== Segment start ==

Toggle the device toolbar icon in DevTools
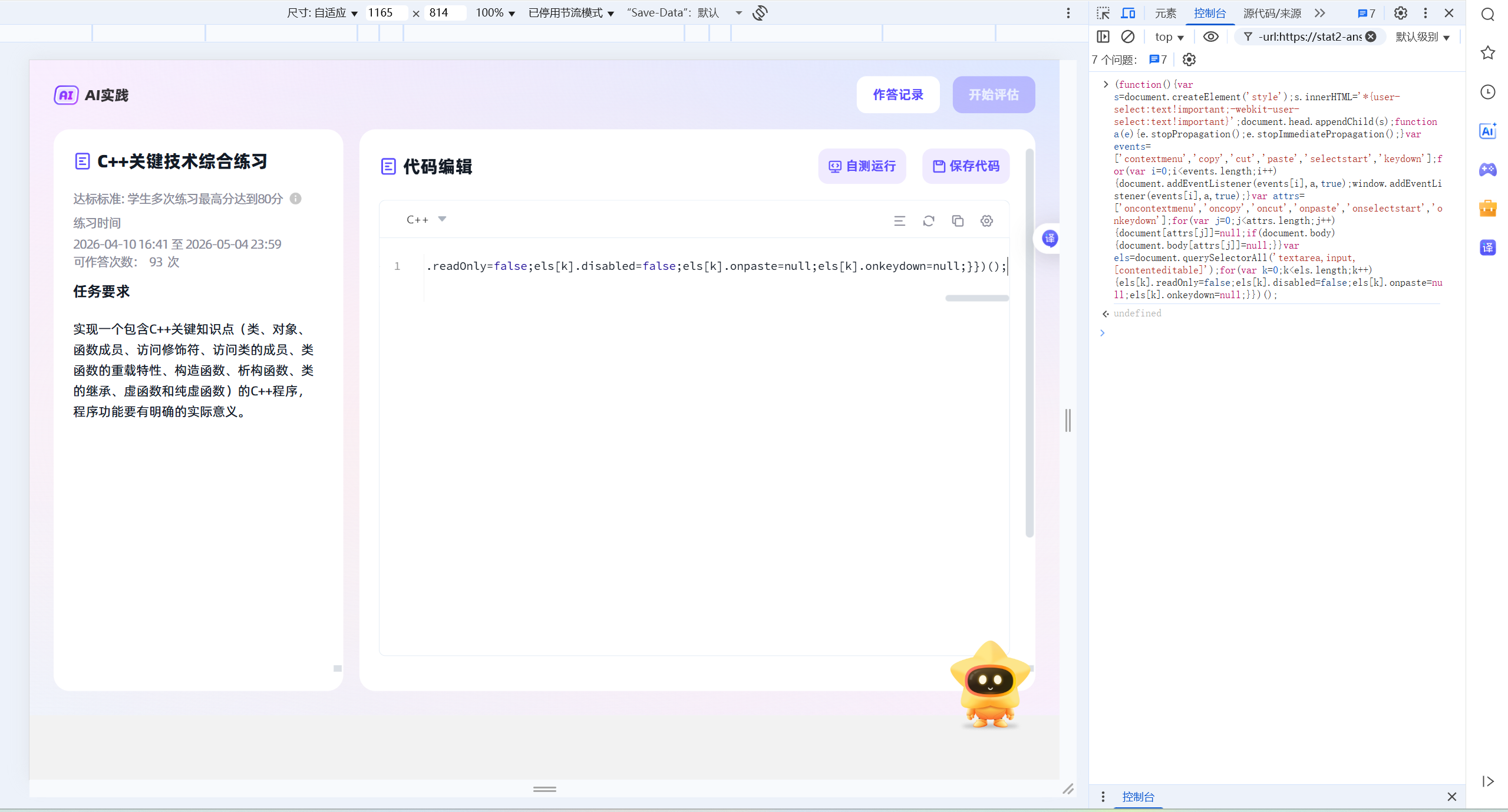 pyautogui.click(x=1128, y=13)
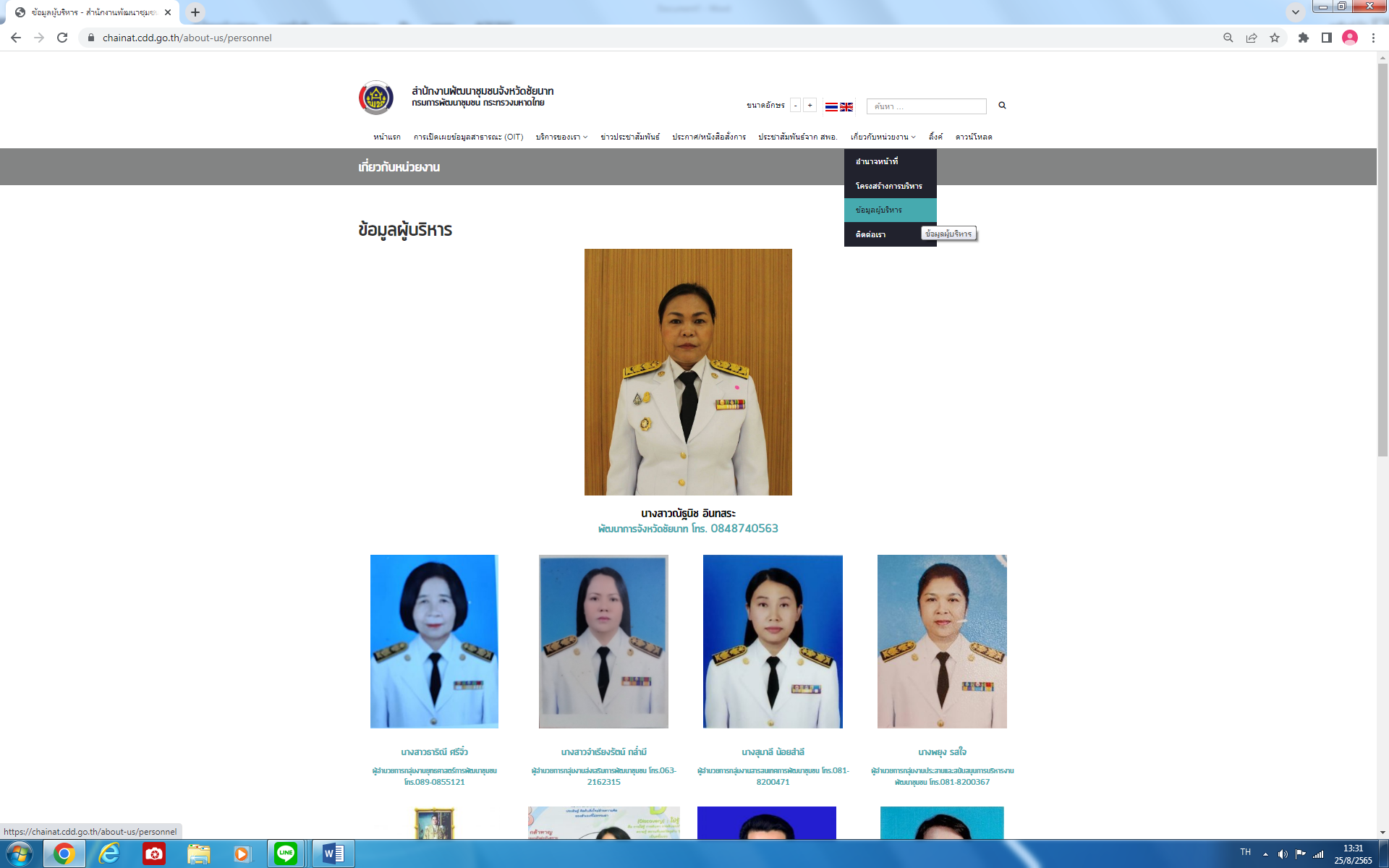Click into the ค้นหา search field
This screenshot has width=1389, height=868.
(x=926, y=106)
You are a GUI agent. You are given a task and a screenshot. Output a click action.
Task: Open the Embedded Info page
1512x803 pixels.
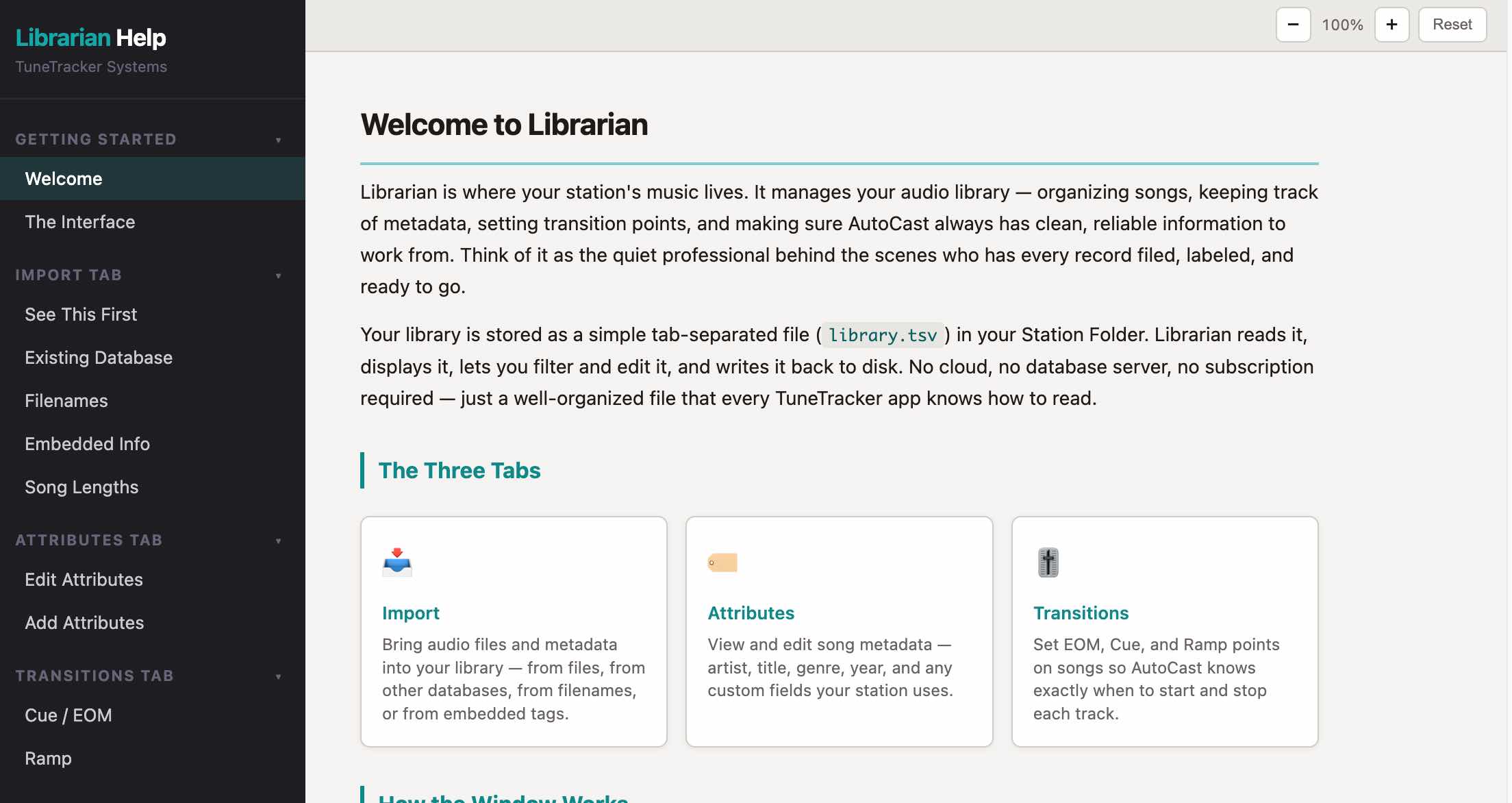[x=88, y=443]
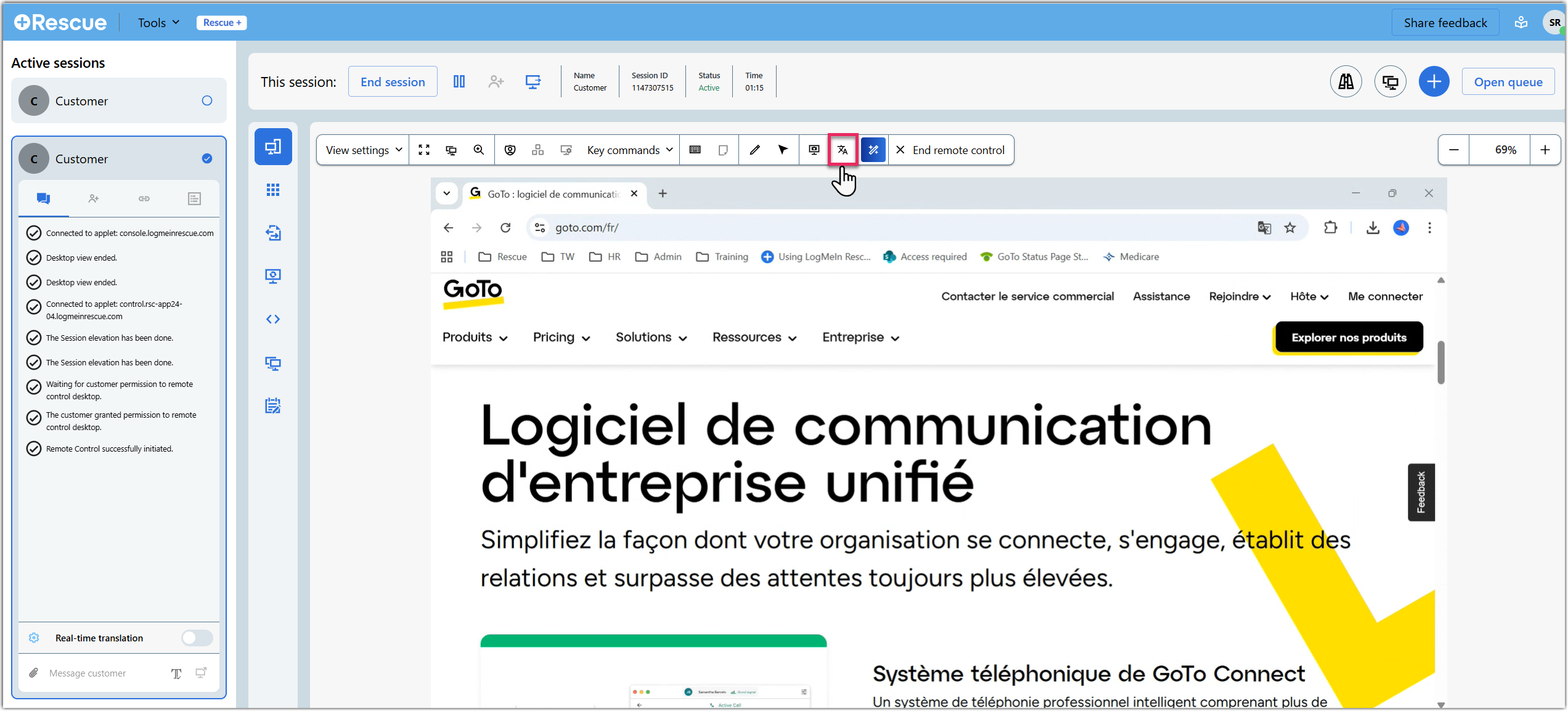Image resolution: width=1568 pixels, height=711 pixels.
Task: Enter full screen view mode
Action: pyautogui.click(x=424, y=150)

== Segment end ==

# [EXERCISE AIM]
Your answer must be the records exactly as they stand, with no pictures in it.

# [SOLUTION TO THIS PROBLEM]
Toggle the device toolbar icon in DevTools
 pyautogui.click(x=1128, y=13)
Click into the ค้นหา search field
This screenshot has width=1389, height=868.
(x=926, y=106)
You are a GUI agent. You are given a task and a screenshot. Output a click action.
Task: Open the Embedded Info page
1512x803 pixels.
[x=88, y=443]
Image resolution: width=1568 pixels, height=711 pixels.
Task: Enter full screen view mode
Action: pyautogui.click(x=424, y=150)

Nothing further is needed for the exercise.